Bien que les banques cantonales économisent sur les intérêts, cet avantage ne profite pas à leurs clients. «L'effet sur les prix n'est en tout cas pas perceptible sur le marché», souligne Lukas Schmid. En d'autres termes, grâce à une meilleure notation, elles augmentent principalement leurs marges d'intérêt et leurs bénéfices, sans redistribuer ces économies aux clients. De plus, la plupart de ces banques n'ont pas à payer d’impôts sur leurs bénéfices.
En plus de bénéficier de conditions de financement favorables, de nombreuses banques cantonales profitent d’une exonération fiscale. Parmi les 21 banques bénéficiant d'une garantie explicite de l'Etat, seules cinq s'acquittent d'impôts à tous les niveaux de l'Etat: celles du Jura, de Glaris, de Lucerne, de Saint-Gall et, depuis 2020, de Zoug. Dix autres cantons continuent d'exonérer totalement leurs banques cantonales d'impôts, tandis que six autres bénéficient d’une exonération partielle. Cette exonération fiscale coûte cher à la Confédération, qui perd environ 190 millions de francs chaque année.

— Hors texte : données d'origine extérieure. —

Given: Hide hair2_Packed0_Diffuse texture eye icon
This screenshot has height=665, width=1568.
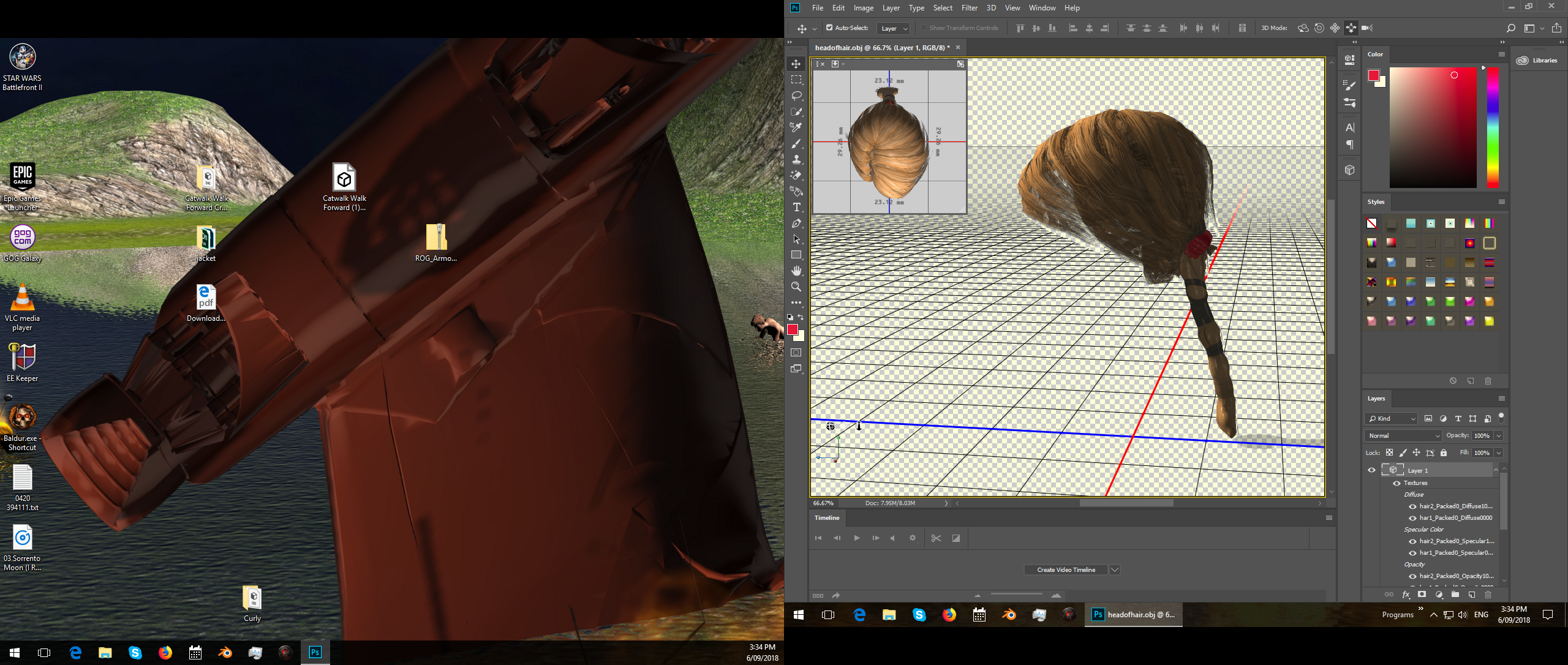Looking at the screenshot, I should coord(1412,506).
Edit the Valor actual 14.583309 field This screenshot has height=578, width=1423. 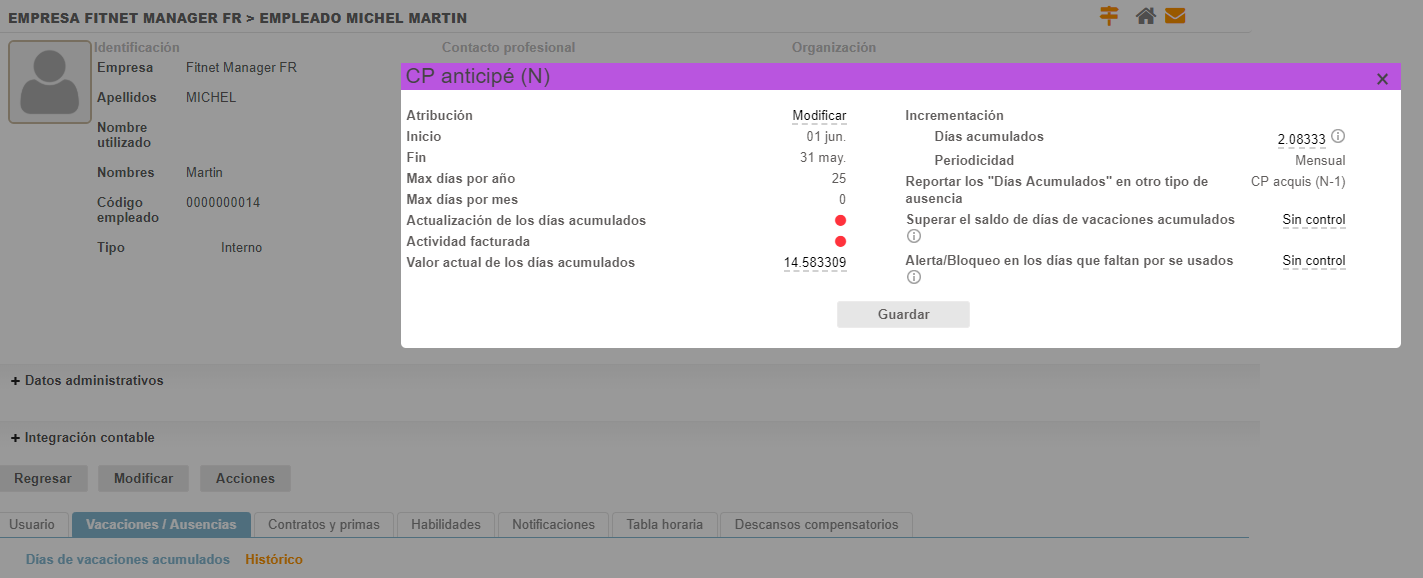tap(815, 263)
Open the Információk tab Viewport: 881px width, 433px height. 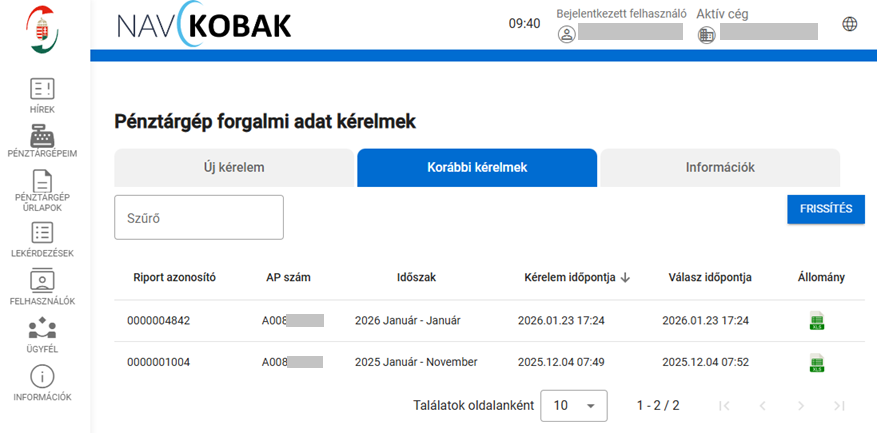click(x=719, y=168)
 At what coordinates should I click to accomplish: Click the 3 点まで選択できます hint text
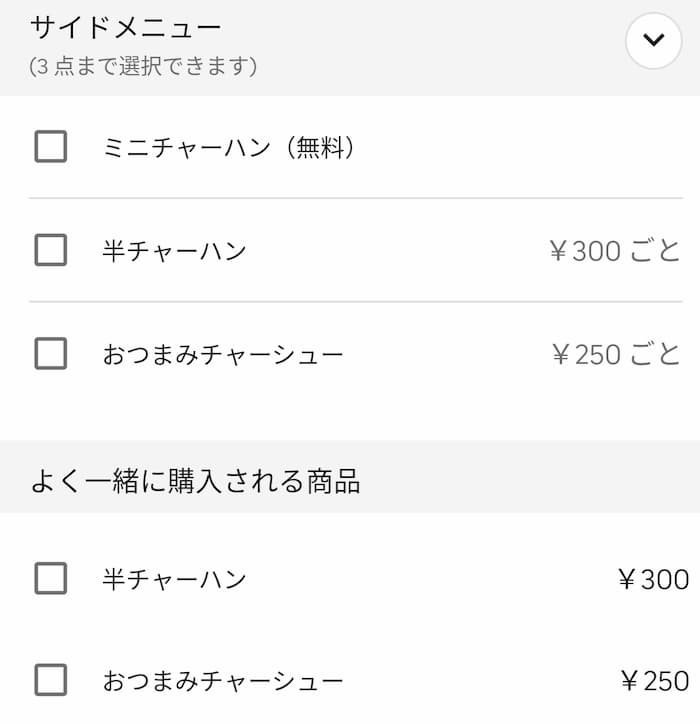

En raison de sa taille, la Banque cantonale de Zurich, qui bénéficie d'un régime fiscal privilégié, est désormais soumise au régime fiscal de l'OCDE et doit payer 15% d’impôts. Toutefois, comme elle reste «exonérée d'impôts» sur le papier, elle échappe à ce régime standard, ce qui signifie que la Confédération ne perçoit rien. L'argent reste dans les caisses du canton, souvent sous forme d’impôts plutôt que de dividendes.
Ce traitement fiscal spécial des banques cantonales repose sur des raisons historiques, mais pour Avenir Suisse, il n’a plus de raison d’être aujourd’hui.
Il plaide pour un rétablissement de l’égalité fiscale et suggère que les banques cantonales passent d’établissements de droit public à des sociétés anonymes, ce qui permettrait de supprimer l’exonération fiscale au niveau fédéral.
Malgré les avantages qu’elles procurent aux banques cantonales, ces garanties et exonérations fiscales sont difficiles à justifier. Selon Avenir Suisse, la Suisse n’a plus besoin de banques publiques. «En Suisse, il n'y a plus de pénurie de services financiers», souligne Schmid, en rappelant que le pays dispose de plus de 230 banques, sans compter les prestataires mondiaux de la fintech.
Cependant, supprimer la garantie de l'Etat et les avantages fiscaux des banques cantonales reste un défi politique majeur. Il est peu probable que ce système change rapidement, bien que certains économistes jugent qu’il serait plus juste de réformer ce modèle, en rééquilibrant les conditions fiscales et financières pour les banques cantonales.